Collected data:
================================

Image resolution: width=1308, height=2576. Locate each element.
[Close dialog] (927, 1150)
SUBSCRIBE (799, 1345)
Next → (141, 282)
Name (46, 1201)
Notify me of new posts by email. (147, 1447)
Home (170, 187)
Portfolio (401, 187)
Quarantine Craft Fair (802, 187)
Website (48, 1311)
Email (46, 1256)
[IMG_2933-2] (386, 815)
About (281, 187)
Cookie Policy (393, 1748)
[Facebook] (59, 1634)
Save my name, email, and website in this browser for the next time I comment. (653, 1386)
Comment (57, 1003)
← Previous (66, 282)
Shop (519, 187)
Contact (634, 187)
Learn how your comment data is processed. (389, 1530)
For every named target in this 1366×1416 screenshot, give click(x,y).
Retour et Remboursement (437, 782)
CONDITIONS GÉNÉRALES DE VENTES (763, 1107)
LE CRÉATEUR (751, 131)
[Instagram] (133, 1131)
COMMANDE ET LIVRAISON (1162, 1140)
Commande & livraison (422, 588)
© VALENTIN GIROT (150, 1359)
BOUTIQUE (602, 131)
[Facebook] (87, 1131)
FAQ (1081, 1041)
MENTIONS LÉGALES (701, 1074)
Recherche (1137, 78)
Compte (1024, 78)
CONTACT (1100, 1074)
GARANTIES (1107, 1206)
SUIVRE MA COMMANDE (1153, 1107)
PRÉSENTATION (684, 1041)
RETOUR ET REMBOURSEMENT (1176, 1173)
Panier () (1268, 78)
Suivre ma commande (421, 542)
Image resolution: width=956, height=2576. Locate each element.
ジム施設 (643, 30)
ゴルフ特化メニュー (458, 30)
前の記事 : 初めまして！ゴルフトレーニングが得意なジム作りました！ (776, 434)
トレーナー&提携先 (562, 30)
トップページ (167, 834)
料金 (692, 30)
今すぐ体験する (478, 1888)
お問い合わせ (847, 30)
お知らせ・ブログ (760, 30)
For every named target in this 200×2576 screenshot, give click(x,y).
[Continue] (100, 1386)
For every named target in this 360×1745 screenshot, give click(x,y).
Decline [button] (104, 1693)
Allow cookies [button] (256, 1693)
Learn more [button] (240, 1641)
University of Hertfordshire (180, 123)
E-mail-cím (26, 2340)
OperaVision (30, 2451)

================================

▶ What you are asked to do
Send back the complete set of entries, exactly as shown above.

▶ Exercise result
Image resolution: width=1308, height=2576. Locate each element.
[Close dialog] (927, 1150)
SUBSCRIBE (799, 1345)
Next → (141, 282)
Name (46, 1201)
Notify me of new posts by email. (147, 1447)
Home (170, 187)
Portfolio (401, 187)
Quarantine Craft Fair (802, 187)
Website (48, 1311)
Email (46, 1256)
[IMG_2933-2] (386, 815)
About (281, 187)
Cookie Policy (393, 1748)
[Facebook] (59, 1634)
Save my name, email, and website in this browser for the next time I comment. (653, 1386)
Comment (57, 1003)
← Previous (66, 282)
Shop (519, 187)
Contact (634, 187)
Learn how your comment data is processed. (389, 1530)
For every named target in this 1366×1416 screenshot, give click(x,y).
Retour et Remboursement (437, 782)
CONDITIONS GÉNÉRALES DE VENTES (763, 1107)
LE CRÉATEUR (751, 131)
[Instagram] (133, 1131)
COMMANDE ET LIVRAISON (1162, 1140)
Commande & livraison (422, 588)
© VALENTIN GIROT (150, 1359)
BOUTIQUE (602, 131)
[Facebook] (87, 1131)
FAQ (1081, 1041)
MENTIONS LÉGALES (701, 1074)
Recherche (1137, 78)
Compte (1024, 78)
CONTACT (1100, 1074)
GARANTIES (1107, 1206)
SUIVRE MA COMMANDE (1153, 1107)
PRÉSENTATION (684, 1041)
RETOUR ET REMBOURSEMENT (1176, 1173)
Panier () (1268, 78)
Suivre ma commande (421, 542)
Image resolution: width=956, height=2576. Locate each element.
ジム施設 (643, 30)
ゴルフ特化メニュー (458, 30)
前の記事 : 初めまして！ゴルフトレーニングが得意なジム作りました！ (776, 434)
トレーナー&提携先 (562, 30)
トップページ (167, 834)
料金 (692, 30)
今すぐ体験する (478, 1888)
お問い合わせ (847, 30)
お知らせ・ブログ (760, 30)
For every named target in this 200×2576 screenshot, give click(x,y).
[Continue] (100, 1386)
For every named target in this 360×1745 screenshot, give click(x,y).
Decline [button] (104, 1693)
Allow cookies [button] (256, 1693)
Learn more [button] (240, 1641)
University of Hertfordshire (180, 123)
E-mail-cím (26, 2340)
OperaVision (30, 2451)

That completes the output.